Brayden asks, “I am currently doing my first design proposal (freelance) and am kind of confused on what exactly they want. I was told they want a scope of work and a scope of pricing. I guess I am really confused and just want to make sure I am heading in the right direction.”
Brayden had sent us the proposal he had prepped for the client. But rather than get into the nitty-gritty of what he sent and we were able to help him, we thought we take a moment to talk more generally about proposals, what they should include, and how to protect yourself. We also want to make a quick mention about fees, and what is good practice when you provide pricing for your clients.
In terms of proposals, there are three main things all proposals should include:
- Scope of work
- Terms of the contract
- A place for signatures
For the scope of work, you should define in tedious detail what the proposed fees will cover in terms of work.

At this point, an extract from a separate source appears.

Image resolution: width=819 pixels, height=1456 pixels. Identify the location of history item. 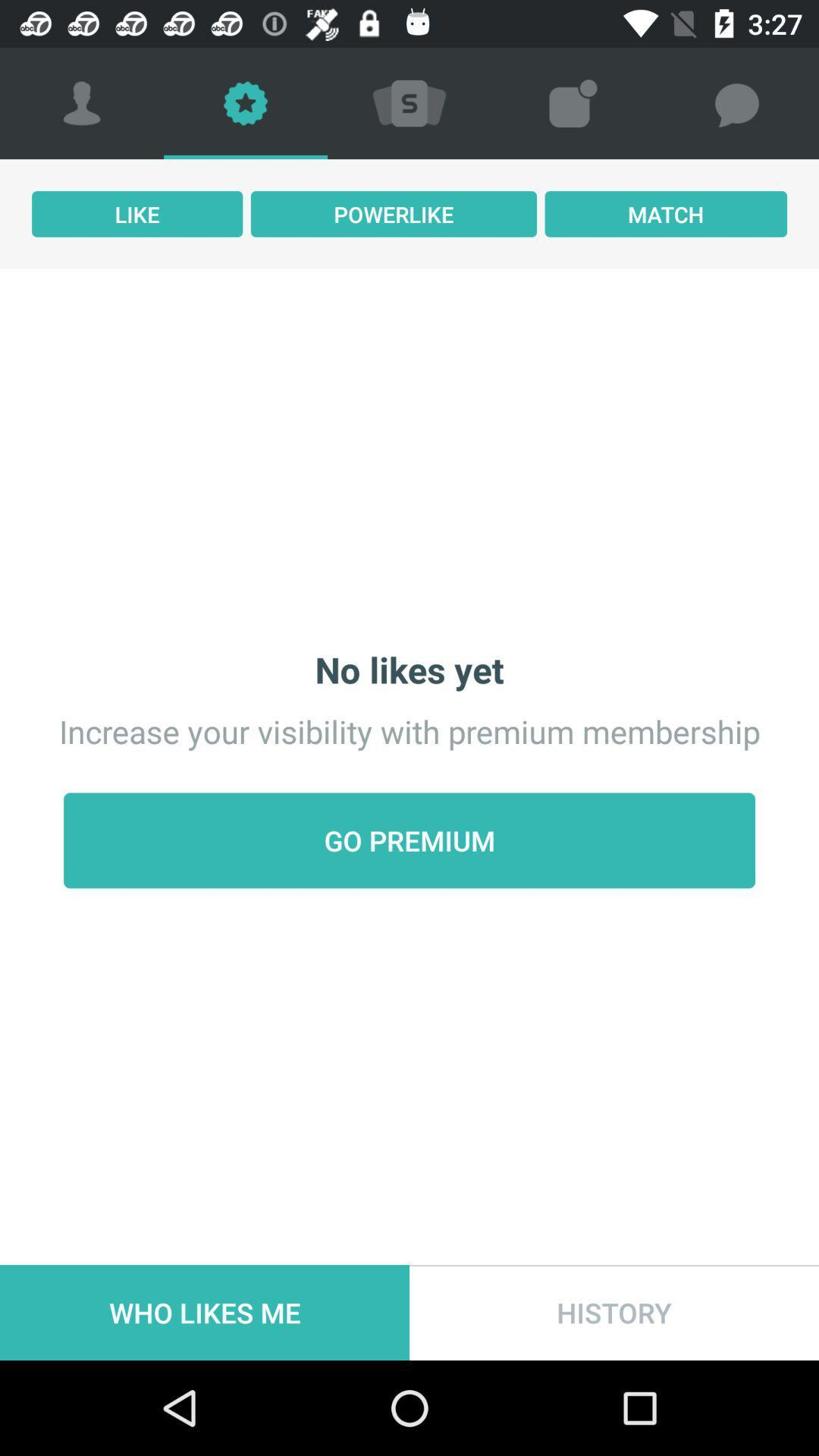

In our proposals, we call out the number of comps and rounds of revisions we’ll tolerate, the overall steps of the design process, and deliverables. This is important so that when the client asks you to do something outside the scope you have the legal backing to say, “I can do that, but it will cost extra.”

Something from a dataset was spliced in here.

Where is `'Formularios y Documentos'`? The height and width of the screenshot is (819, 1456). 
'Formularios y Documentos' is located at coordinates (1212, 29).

The terms are the legal muscle to protect yourself and the client. You can scour the web for examples of proposals, or download an example of what we have used (we’ve stripped our branding and company name/contact info). These are important so that you and the client are protected if the project goes south, or there are things that happen outside of your control. There are a lot of things you don’t want to encounter, and this will help you cover your butt.

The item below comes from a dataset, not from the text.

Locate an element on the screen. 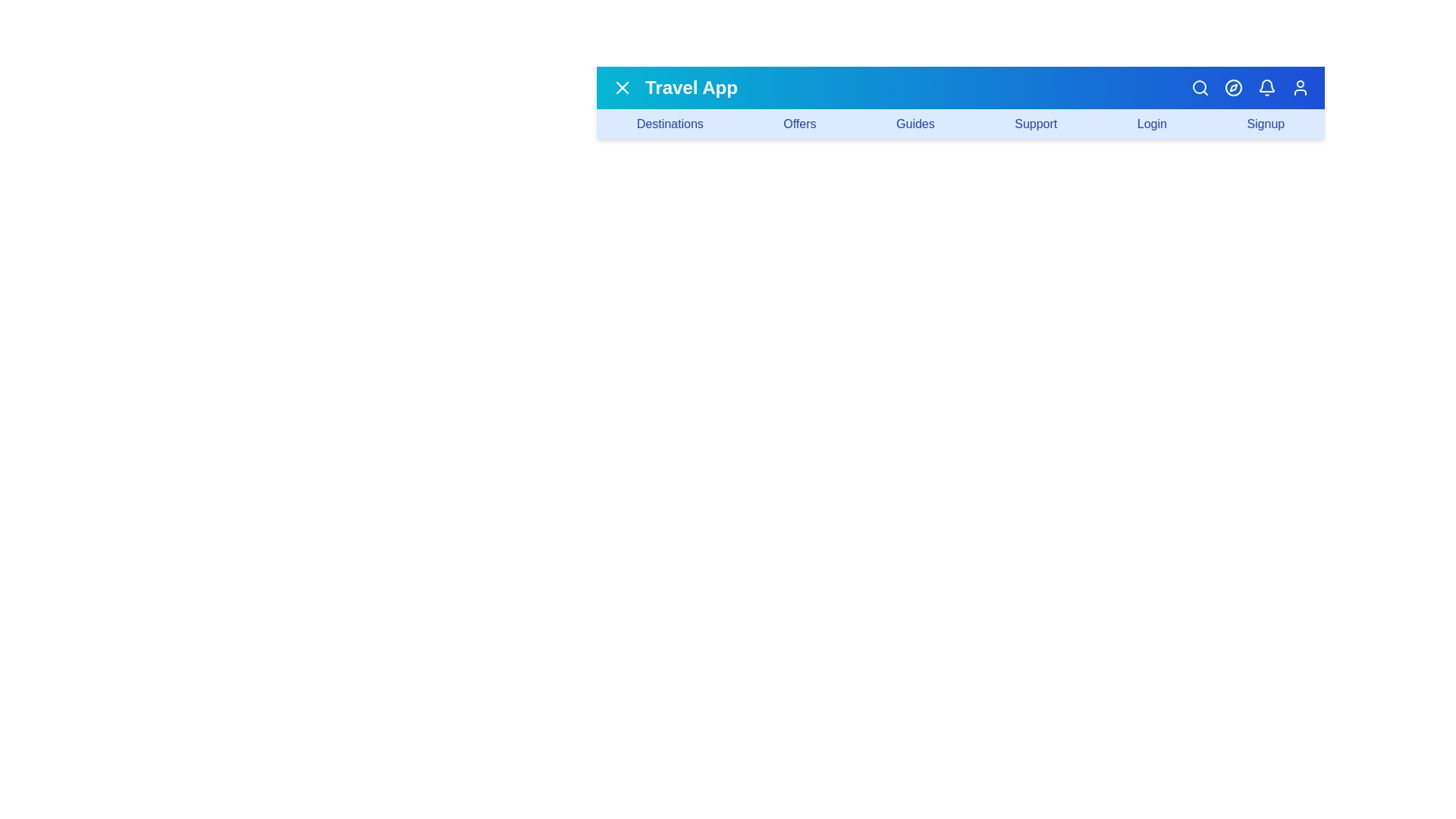 This screenshot has height=819, width=1456. the navigation link labeled 'Signup' is located at coordinates (1266, 124).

Lastly, make sure you get their John Hancock. And of course, make sure you get a signed proposal and contract before you start the work.
A Word About Fees
My biggest comment about fees is: price perceives value. When you charge what you’re worth and don’t discount your prices often (if ever), clients will value your opinions and work much more than if you’re just a “hired hand.” As well, this practice really doesn’t help the industry as a whole. When clients can get logos done for $50, we’re failing to raise the collective bar for our industry. Don’t be fooled, good branding and identities take serious thought, consideration, and work to be done right. Charge for it. Lastly, if you set this standard for your clients at the get-go, they’ll expect it moving forward. I don’t know about you, but I’d rather do less work and get paid more, not the other way around.